An author of several acclaimed poetry collections and children’s stories, Mỹ Dạ attended the Nguyễn Du Writing School in Hà Nội in 1983 and Russia’s Maxim Gorky Institute of Advanced Studies in Literature in 1988. In 2007, she was awarded the National Prize in Literature and the Arts ⸺Vietnam’s highest literary honor ⸺ for her three poetry collections: Trái Tim Sinh Nở (The Blossoming Heart), Bài Thơ Không Năm Tháng (Poems Without Years), and Đề Tặng Một Giấc Mơ (Dedicated to a Dream). Her last two collections, Soul Brimming with Wild Chrysanthemums (Hồn Đầy Hoa Cúc Dại) and The Love Poems of Lâm thị Mỹ Dạ (Thơ Tình Lâm thị Mỹ Dạ) were also published in 2007. In the U.S., Green Rice, an anthology of Mỹ Dạ’s select poems, co-translated by poet Martha Collins and myself, represents her poetic legacy in translation.

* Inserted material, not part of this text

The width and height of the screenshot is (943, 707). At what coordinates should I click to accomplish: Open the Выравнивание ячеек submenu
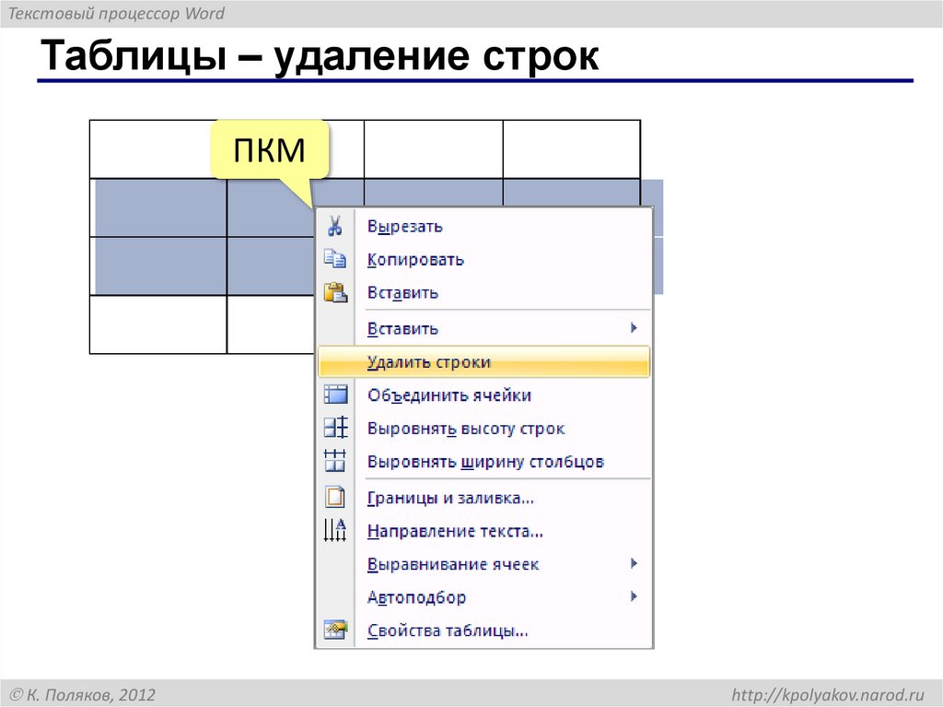click(x=634, y=563)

I first met Mỹ Dạ in the summer of 2000 in Boston, Massachusetts, when she came to the William Joiner Institute as part of an invited four-member delegation of writers from Vietnam. I had come to the Institute that summer to attend workshops in translation and creative nonfiction; serendipitously, Martha, who taught the translation workshop, was looking for a Vietnamese co-translator to work with her on an anthology of Mỹ Dạ’s poetry. I happily embarked on this project, sensing that this collaboration—besides being my first major translation project⸺would also give me an immersive opportunity to study an important female poet from “the other side.” As a young writer whose family had been airlifted out of Saigon by U.S. military personnel near the end of the Vietnam War, I knew very little at the time about literature from the Communist perspective. We were still in the early years of the internet, and barely five years into the normalization of U.S-Vietnam relations.

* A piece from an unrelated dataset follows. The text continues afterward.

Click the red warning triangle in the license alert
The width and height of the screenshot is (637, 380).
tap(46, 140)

Most of all, I was drawn to the prospect of translating Mỹ Dạ’s work by the voice of the poet herself—a voice that I have found, in person and through her writing, to be artlessly nuanced. I was born in the south, years after the 1954 separation of North and South Vietnam, but have remained deeply attuned to my family’s Hà Nội accent; as such, I had to learn to decode Mỹ Da’s voice. Her melodious Central Vietnamese cadence gradually revealed a mordant sense of humor that was not too different from my late maternal grandfather’s Northern brand of sarcasm. In my memory, Mỹ Dạ’s speech takes on the resonance of wind chimes, softly rolling pebbles, and rustling waves. READ MORE…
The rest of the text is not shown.